表1 两组椎动脉型颈椎病患者治疗前后中医眩晕程度分级评分表各项症状评分及总分比较(分)
注:与本组治疗前比较,△P<0.05。
表2 两组椎动脉型颈椎病患者中医眩晕程度分级评分表各项症状评分及总分治疗前后差值比较
注:与对照组比较,▲P<0.05。
(3)临床疗效比较治疗组总有效率为100.00%(30/30),高于对照组的96.55%(28/29),差异无统计学意义(P>0.05)。见表3。
表3 两组椎动脉型颈椎病患者临床疗效比较
(4)安全性评价在治疗过程中,治疗组有1例患者诉针刺时(治疗第1次时)疼痛明显,快速进针后疼痛减轻可以忍受,其他患者未发现不良反应,不良反应发生率为3.33%(1/30)。对照组有1例患者治疗第3次时出现局部血肿,未进行特殊处理,5 d后血肿自行消散,其他患者未发现不良反应,不良反应发生率为3.45%(1/29)。两组患者不良反应发生率比较,差异无统计学意义(P>0.05)。
4 讨论
椎动脉型颈椎病可归于中医“眩晕”范畴,分为痰浊上蒙、瘀血阻窍、肾阳不足等证型。
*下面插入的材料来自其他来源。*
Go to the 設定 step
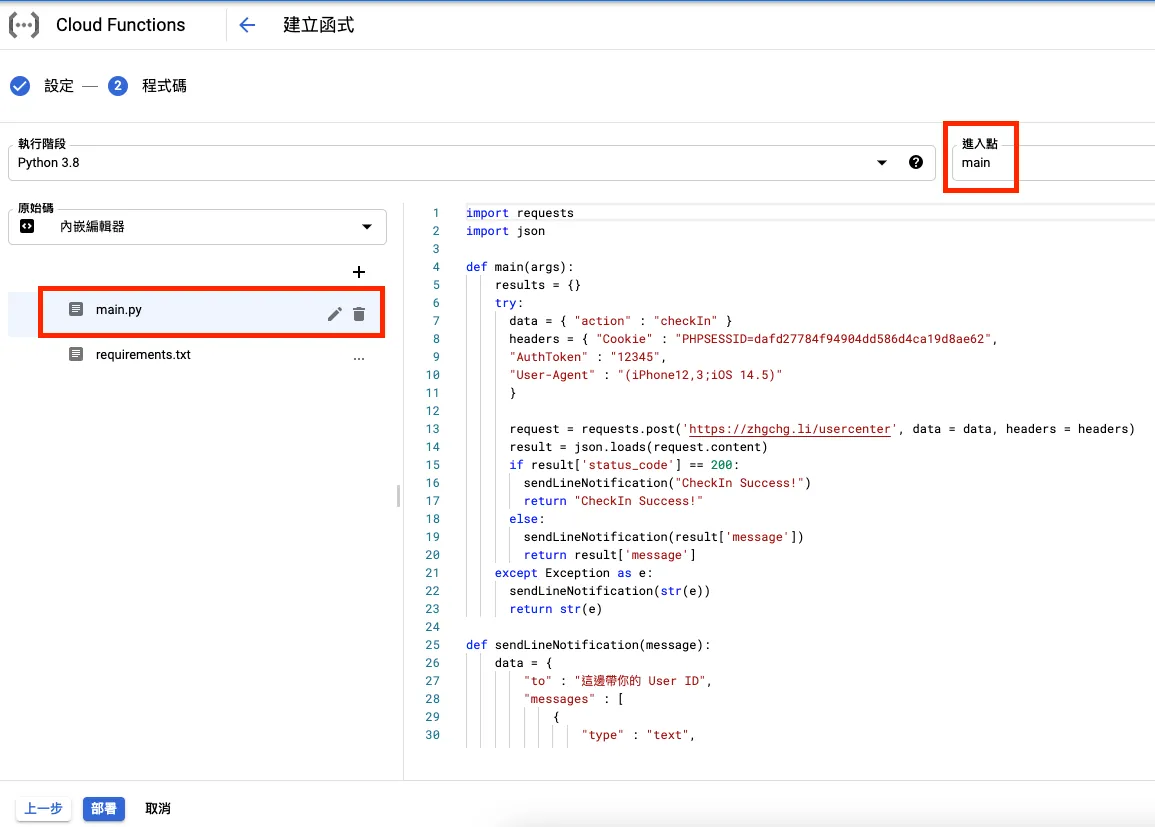The height and width of the screenshot is (827, 1155). pos(59,86)
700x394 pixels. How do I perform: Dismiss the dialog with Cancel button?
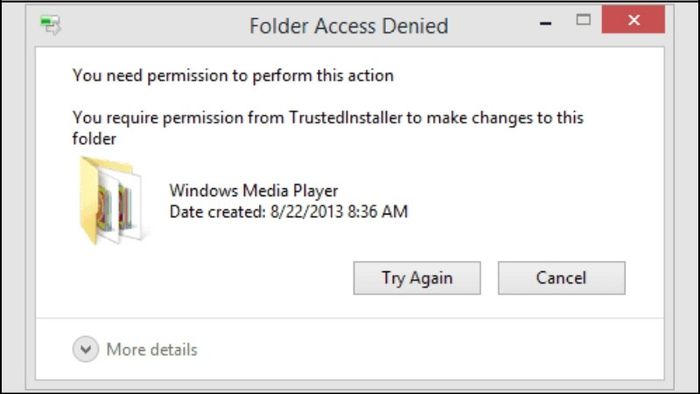click(562, 278)
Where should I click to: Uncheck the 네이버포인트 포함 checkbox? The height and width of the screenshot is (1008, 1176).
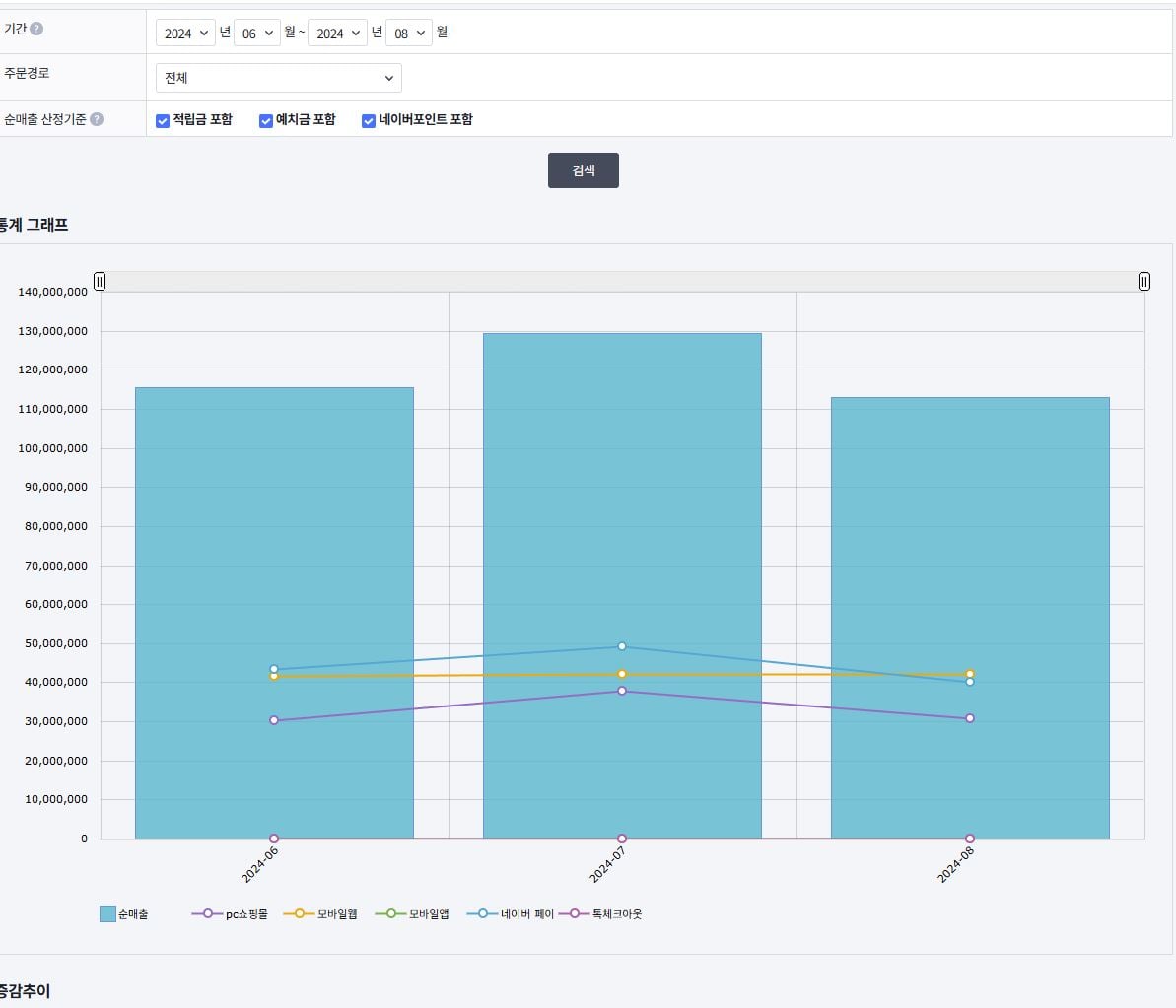pyautogui.click(x=369, y=120)
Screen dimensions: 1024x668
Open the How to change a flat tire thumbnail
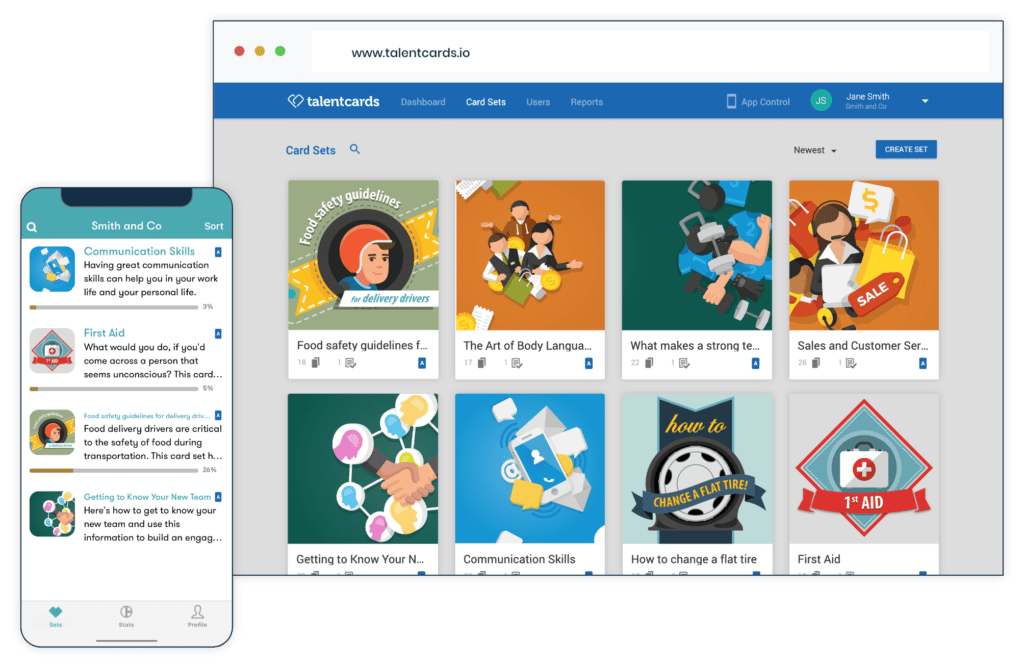point(697,468)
嗜食肥甘厚味,脾失健运,内生痰浊,痰浊中阻,水湿内停,痰浊上行,可致眩晕;久病多瘀,经络受阻,气血运行不畅,瘀血阻滞脑窍,可致眩晕;年老体虚,肾阳亏虚,髓海不足,脑失所养,可致眩晕。现代医学认为,椎动脉型颈椎病多由椎动脉供血不足引起,其发病机制多为颈椎退行性病变、椎间盘退行性病变、椎体骨质增生等诸多因素压迫椎动脉,导致椎动脉迂曲移位、供血不足[12]。有研究表明,颈椎退行性病变可刺激相应椎动脉节段的交感神经,造成椎动脉反射性痉挛,持续收缩造成血流下降,也是本病的重要发病机制之一[13]。椎动脉型颈椎病的治疗方式较多,西医治疗以口服或静脉使用舒张血管药物或手术治疗,起效快,但易产生肝肾功能损伤、病容易复发、手术风险性高等问题[14]。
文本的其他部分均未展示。